Customer expectations in rural India are evolving and experiences are being compared across categories. JD Power’s 2017 India Tractor Product Performance Index and Customer Service Index studies reveal that as rural consumption shifts from necessities to premium products—cars, two-wheelers, TV and smartphones—tractor OEMs and dealers need to shed their beliefs on how to approach this customer segment. Value propositions to attract these new-age buyers need to focus not only on the product’s functional benefits, but also on addressing the requirements pertaining to the nature of application, type of land or soil, variety of implements used and individual needs of a particular demographic segment. Although rural incomes rely heavily on agricultural cycles and the customer remains price-conscious, low purchase prices are no longer the main driver for new product consideration.
As tolerance levels towards poor quality of products and services plunge, tractor OEMs and dealers need to work to win back customers’ trust. Service defection rates are rising among tractor owners. Such customers are gravitating towards unauthorised or local servicing options even within the warranty period. Reaching, acquiring and retaining today’s rural customers hinges on the adoption of unique tactics targeted at transforming customers’ day-to-day interactions with the brand. While tractor manufacturers improving product mix, their dealer network can assist them in brand-building efforts by instituting some key measures at every customer touchpoint, including pre-sale, at the point of sale, while initiating the service, and even post-servicing or repair. They can support the OEMs by maximising the value offering to the end-user.
Tractor OEMs and dealers also need to find unique ways to promote their products. Their offerings should make it easier for farmers to choose the right model based on specific requirements. One way is detailed demonstrations that explain product features and specifications, and educate customers on the correct usage of tractors for respective applications.
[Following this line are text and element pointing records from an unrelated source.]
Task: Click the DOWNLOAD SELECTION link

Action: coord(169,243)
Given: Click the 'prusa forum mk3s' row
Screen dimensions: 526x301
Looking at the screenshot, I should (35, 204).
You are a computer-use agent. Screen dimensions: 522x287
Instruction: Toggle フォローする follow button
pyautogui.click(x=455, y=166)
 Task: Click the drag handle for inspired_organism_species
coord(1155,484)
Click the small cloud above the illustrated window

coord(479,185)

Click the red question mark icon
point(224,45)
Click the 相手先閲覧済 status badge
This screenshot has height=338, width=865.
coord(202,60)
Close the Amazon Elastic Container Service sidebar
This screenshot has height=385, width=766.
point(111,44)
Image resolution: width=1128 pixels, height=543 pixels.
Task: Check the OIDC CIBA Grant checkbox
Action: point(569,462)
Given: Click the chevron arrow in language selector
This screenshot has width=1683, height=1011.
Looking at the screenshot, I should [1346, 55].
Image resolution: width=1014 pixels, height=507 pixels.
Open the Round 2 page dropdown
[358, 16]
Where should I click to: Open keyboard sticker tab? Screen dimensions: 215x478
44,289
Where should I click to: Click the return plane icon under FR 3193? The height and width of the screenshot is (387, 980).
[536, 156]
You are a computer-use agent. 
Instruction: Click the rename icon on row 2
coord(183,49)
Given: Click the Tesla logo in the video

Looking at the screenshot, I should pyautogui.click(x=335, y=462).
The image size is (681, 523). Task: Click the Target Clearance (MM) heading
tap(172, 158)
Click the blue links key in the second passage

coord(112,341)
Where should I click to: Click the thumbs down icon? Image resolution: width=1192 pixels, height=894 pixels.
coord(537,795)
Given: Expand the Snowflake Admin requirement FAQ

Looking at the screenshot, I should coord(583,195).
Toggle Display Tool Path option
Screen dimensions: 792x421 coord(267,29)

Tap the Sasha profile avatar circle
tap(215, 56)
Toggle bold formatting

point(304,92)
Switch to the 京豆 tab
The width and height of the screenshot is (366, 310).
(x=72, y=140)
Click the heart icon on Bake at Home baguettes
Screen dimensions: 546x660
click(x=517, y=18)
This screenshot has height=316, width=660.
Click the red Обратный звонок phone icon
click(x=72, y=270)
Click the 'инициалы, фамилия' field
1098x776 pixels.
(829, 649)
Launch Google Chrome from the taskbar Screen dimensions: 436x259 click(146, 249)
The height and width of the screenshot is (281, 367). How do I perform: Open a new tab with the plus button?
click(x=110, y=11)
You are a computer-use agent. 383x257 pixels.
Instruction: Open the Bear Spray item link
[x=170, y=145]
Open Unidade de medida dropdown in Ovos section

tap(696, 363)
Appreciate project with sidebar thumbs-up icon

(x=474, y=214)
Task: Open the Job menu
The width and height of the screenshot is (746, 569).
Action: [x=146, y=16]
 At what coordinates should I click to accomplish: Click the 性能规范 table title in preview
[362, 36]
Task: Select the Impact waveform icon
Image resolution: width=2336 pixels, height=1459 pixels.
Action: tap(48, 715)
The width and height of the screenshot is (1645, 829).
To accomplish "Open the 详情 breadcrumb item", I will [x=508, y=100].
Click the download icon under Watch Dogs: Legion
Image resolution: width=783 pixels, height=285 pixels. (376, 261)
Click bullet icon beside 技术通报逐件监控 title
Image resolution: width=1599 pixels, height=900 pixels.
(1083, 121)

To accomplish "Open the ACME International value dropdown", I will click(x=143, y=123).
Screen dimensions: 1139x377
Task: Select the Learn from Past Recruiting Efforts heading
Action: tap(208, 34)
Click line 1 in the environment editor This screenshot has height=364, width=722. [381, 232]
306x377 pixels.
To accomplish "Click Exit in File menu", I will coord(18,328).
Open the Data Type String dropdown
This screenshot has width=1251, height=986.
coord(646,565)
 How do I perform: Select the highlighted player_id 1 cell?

In fact, our study found that customers who received a demonstration record a lower incidence of problems (47%) with their tractors, compared to those who did not (52%). Despite the benefits, however, the data shows that the frequency of offering demonstrations has dropped from 72% in 2016 to 61% this year. In order to reap a bountiful harvest for their business, dealers need to go the extra mile to assure customers of the brand’s continued support.
Dealers should not only be willing to accommodate repair and servicing schedules as per customers’ convenience, and on-site where necessary, but should also contact tractor owners to remind them when their service visit is due. But this is not a common practice, with only 7% of tractor owners stating that their dealer contacted them to arrange for a routine service appointment, down from 13% last year. Lastly, success in this challenging sector requires the players to shift focus from aggressive selling and maximising short-term revenue, to providing farmers with the highest return on their investment. This will eventually help them establish credibility and scale-up profitably by creating a differentiated position in customers’ mind space.
An example of providing such an elevated service experience is returning the tractor to customers in a cleaner condition after servicing. Again, just 35% of tractor owners surveyed in this year’s study state that their tractor was returned in a condition that was cleaner than when they took it in for servicing, a decrease of 6% from 2015. With rural India being increasingly shaped by urban sensibilities and customers in the hinterland being exposed to higher quality of products and services, experiences in one industry are being effectively displaced by experiences in another. To manage these liquid customer expectations, the tractor industry needs to better understand their target audience whose experiences are being shaped by their interactions across sectors.